SAN DIEGO (CNS) - The six unions that represent city of San Diego employees have tentatively agreed to a five-year labor agreement that is expected to save keep millions of dollars in city coffers, it was announced Tuesday.
The largest of the labor organizations, the Municipal Employees Association, announced the deal in a posting on its website, and it was later confirmed by Mayor Bob Filner. The MEA, which represents many of the city's white-collar workers, recommended that members ratify the agreement in a vote scheduled for June 5.
Filner has said that he believes the city could save around $25 million in each of the first two years if a five-year deal were to be reached with all six of the city's labor organizations. This kind of a deal was central to his mayoral campaign last year.
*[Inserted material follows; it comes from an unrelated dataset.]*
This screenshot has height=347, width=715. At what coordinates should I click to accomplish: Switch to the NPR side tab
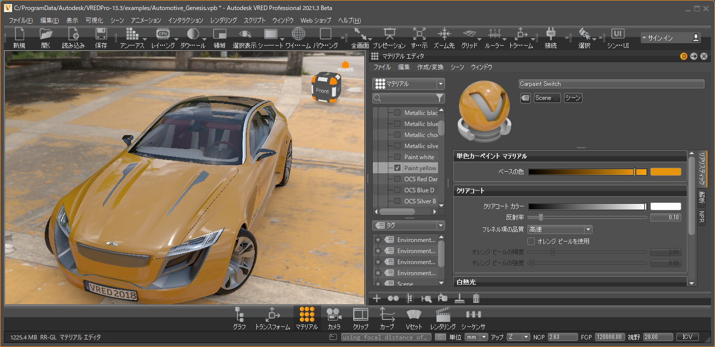coord(701,217)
The tentative agreement will gradually restore a 6 percent wage cut imposed several years ago as ex-Mayor Jerry Sanders tried to right San Diego's financial ship. Public safety workers are expected to see the pay restore faster than everyone else to stem a loss of police officers to other agencies.
According to the MEA, the average pay increase over three years for its members will be 7.7 percent, with reductions in furlough days, added flex plan pay and changes to employee retirement contributions.
The MEA said it has the right to reopen the agreement after the first three years.
The proposed deal would also implement a key provision of a pension reform initiative passed by voters last year. The provision places a five-year limit on the type of compensation that workers can use to later figure their retirement pay.
The rank-and-file of all six labor groups need to ratify the contract, which would then be voted on by the City Council.